My suggestion would be much more bang for your buck - the SSD+G620 would be better than the i32120 and a regular hard drive.

+1 to this, a processor regardless of how fast is always, always going to be made or broken by the speed of the memory sub-system, be that RAM, cache or hard disk, the data always has to come from somewhere so there is always a delay between asking for it, and getting it.
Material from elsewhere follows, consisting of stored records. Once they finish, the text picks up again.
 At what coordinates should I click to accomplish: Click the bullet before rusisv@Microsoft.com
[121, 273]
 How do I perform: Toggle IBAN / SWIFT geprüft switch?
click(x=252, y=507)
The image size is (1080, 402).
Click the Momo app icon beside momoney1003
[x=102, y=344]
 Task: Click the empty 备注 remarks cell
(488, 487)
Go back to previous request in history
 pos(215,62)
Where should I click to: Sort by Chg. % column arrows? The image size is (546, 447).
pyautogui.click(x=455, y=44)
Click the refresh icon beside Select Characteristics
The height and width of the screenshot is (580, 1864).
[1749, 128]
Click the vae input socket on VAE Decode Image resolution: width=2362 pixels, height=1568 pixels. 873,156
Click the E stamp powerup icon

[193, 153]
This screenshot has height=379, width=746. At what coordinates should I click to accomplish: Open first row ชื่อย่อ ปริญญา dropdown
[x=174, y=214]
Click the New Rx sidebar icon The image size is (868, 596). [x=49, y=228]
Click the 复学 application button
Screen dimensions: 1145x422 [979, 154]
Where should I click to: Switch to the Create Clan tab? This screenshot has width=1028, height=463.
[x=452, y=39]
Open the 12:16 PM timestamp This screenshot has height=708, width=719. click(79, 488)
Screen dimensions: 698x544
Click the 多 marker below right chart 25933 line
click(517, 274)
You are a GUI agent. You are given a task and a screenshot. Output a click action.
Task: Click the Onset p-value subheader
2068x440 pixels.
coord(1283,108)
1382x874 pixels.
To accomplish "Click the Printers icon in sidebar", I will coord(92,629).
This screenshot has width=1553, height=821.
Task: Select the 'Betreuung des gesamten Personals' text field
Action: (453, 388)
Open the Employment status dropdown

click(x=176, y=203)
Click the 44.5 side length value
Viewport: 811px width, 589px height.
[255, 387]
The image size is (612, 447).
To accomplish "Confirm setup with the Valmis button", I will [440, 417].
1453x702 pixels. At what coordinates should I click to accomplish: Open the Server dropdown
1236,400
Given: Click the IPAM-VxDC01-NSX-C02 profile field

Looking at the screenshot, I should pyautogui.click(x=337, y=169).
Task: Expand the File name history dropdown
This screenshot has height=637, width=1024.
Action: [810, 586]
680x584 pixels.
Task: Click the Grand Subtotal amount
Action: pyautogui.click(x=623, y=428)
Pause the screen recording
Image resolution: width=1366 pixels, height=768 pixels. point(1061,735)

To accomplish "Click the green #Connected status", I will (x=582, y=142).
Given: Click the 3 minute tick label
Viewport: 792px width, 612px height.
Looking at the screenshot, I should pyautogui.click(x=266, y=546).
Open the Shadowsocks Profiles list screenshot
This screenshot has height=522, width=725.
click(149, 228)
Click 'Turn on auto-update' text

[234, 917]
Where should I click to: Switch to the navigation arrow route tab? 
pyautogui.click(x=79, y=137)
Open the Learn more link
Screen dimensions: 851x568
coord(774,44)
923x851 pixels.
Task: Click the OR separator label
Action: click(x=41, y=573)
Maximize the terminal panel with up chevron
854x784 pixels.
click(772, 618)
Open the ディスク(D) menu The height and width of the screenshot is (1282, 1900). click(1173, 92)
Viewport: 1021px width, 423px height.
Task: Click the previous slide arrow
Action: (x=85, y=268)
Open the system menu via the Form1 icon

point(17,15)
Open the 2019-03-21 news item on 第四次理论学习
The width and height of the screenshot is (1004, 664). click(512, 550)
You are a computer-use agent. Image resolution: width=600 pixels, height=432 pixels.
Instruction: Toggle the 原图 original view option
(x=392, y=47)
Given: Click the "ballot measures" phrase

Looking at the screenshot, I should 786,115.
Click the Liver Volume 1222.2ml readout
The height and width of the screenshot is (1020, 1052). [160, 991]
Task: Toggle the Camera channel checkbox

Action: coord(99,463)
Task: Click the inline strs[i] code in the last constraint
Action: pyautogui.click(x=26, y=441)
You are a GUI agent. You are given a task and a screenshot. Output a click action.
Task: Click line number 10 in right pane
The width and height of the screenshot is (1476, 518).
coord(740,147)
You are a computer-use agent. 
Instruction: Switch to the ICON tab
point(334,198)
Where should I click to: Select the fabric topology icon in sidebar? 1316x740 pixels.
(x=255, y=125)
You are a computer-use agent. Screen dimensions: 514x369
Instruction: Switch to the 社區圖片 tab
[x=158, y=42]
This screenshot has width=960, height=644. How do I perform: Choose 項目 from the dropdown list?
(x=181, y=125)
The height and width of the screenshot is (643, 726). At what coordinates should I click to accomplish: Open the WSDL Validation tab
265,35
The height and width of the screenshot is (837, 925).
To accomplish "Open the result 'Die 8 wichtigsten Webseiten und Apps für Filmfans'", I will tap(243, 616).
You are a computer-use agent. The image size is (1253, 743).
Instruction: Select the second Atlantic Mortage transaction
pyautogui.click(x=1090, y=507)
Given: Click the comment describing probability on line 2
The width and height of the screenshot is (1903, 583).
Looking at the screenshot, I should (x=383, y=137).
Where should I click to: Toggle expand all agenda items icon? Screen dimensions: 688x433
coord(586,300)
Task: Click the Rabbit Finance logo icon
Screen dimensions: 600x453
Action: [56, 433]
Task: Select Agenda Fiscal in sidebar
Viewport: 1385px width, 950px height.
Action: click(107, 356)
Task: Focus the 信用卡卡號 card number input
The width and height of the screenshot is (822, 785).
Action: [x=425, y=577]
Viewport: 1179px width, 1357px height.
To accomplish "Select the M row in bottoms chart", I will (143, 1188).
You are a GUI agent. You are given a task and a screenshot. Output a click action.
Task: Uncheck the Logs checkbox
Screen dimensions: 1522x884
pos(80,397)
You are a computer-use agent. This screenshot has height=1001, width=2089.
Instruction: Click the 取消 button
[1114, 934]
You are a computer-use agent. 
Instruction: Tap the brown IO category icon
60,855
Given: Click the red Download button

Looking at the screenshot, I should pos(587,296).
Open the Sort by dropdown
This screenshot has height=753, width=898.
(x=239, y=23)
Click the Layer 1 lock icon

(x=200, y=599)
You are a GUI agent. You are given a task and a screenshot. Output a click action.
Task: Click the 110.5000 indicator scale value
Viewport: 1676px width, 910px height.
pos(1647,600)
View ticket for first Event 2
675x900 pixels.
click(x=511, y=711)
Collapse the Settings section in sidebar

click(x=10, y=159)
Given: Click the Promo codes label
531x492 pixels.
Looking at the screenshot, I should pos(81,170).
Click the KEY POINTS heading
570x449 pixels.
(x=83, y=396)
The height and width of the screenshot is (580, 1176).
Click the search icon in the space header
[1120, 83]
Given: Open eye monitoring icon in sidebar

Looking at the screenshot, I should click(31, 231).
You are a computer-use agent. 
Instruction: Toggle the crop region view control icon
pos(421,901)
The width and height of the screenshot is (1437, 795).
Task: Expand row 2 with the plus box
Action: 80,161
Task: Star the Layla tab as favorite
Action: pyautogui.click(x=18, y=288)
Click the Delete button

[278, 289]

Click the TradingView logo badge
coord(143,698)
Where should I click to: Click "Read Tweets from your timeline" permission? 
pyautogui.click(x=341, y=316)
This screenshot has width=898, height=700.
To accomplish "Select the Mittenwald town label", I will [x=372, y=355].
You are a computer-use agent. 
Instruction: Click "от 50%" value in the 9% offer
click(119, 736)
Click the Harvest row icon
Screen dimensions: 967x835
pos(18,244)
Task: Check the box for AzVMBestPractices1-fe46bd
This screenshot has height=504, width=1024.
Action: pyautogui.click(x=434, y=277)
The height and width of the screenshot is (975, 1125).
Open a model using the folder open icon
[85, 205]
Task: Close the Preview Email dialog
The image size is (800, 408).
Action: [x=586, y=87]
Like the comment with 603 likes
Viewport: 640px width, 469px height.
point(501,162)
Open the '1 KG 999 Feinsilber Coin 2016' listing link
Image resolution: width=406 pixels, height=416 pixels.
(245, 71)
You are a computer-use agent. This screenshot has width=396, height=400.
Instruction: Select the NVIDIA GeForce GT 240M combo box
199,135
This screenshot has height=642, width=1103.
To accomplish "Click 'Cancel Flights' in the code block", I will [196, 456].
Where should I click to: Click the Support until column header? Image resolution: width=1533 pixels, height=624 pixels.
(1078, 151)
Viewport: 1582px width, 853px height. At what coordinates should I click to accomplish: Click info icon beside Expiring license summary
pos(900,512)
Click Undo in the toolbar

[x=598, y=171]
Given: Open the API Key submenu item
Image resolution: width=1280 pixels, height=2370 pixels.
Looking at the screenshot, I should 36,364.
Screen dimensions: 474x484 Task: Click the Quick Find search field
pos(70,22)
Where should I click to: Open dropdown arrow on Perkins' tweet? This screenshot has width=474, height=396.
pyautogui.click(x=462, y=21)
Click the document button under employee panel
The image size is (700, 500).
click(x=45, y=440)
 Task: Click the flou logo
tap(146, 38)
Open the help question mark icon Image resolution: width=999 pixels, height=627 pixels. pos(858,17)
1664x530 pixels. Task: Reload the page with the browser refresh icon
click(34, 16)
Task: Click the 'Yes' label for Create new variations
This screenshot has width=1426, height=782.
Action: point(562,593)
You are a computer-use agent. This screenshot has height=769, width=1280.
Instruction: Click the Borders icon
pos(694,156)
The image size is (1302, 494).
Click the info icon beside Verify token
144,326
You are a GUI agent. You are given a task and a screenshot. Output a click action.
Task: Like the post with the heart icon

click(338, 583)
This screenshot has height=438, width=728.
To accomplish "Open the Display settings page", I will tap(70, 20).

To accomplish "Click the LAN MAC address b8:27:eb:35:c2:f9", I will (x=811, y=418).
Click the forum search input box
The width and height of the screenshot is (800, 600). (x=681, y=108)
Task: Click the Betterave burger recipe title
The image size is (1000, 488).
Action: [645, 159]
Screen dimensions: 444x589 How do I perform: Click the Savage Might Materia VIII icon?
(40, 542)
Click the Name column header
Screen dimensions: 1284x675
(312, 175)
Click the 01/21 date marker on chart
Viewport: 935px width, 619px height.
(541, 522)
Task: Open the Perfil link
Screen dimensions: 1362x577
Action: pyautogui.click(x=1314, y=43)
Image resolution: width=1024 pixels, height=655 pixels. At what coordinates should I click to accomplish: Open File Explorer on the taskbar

Solid State Drives reduce that delay by a frankly huge amount, its also more or less perfectly consistent as well.
 
+1 to this, a processor regardless of how fast is always, always going to be made or broken by the speed of the memory sub-system, be that RAM, cache or hard disk, the data always has to come from somewhere so there is always a delay between asking for it, and getting it.

Never thought of it that way, the G620 and an ssd it is then :)
 
Never thought of it that way, the G620 and an ssd it is then :)

think in the current computer world Solid State Drives are the things that will give someone the biggest, most noticeable boost in performance, in everyday usage much greater than the boost you'd notice between a good processor and a slightly worse one.

think about it in this context, a Phenom II X4 with a fast Solid State Drive or a 2500 with a conventional drive, which would feel the fastest in everyday usage, would hazard a bet it'd be the Phenom II system, even though the Sandy Bridge processor has more 'potential' processing power the extra processing horsepower is irrelevant if the processor isn't the choke point in the system.
 
think in the current computer world Solid State Drives are the things that will give someone the biggest, most noticeable boost in performance, in everyday usage much greater than the boost you'd notice between a good processor and a slightly worse one.

think about it in this context, a Phenom II X4 with a fast Solid State Drive or a 2500 with a conventional drive, which would feel the fastest in everyday usage, would hazard a bet it'd be the Phenom II system, even though the Sandy Bridge processor has more 'potential' processing power the extra processing horsepower is irrelevant if the processor isn't the choke point in the system.

Eloquently put, and astute in observation.

Gone are the days of RAM being the best speed boost OP.:)
 
An SSD seems overkill for those specs tbh, if he'll be using it for the internet I'd be more inclined to get him a large conventional drive for storing movies/music. ;)
 
An SSD seems overkill for those specs tbh, if he'll be using it for the internet I'd be more inclined to get him a large conventional drive for storing movies/music. ;)

I disagree, even on low-end PCs (personally I upgraded a Core 2 Duo system with an SSD) the performance jump due to an SSD is very impressive.

Especially when the main use will be within windows and using a variety of applications then the benefits of an SSD will show through, since most of these tasks are not very CPU intensive and much more taxing on the storage drive and RAM.
 
I disagree, even on low-end PCs (personally I upgraded a Core 2 Duo system with an SSD) the performance jump due to an SSD is very impressive.

Especially when the main use will be within windows and using a variety of applications then the benefits of an SSD will show through, since most of these tasks are not very CPU intensive and much more taxing on the storage drive and RAM.

I'm not denying it won't speed things up but someone new to PC's is much more likely to need the storage space than worry about MS Word taking 2 seconds longer to load up.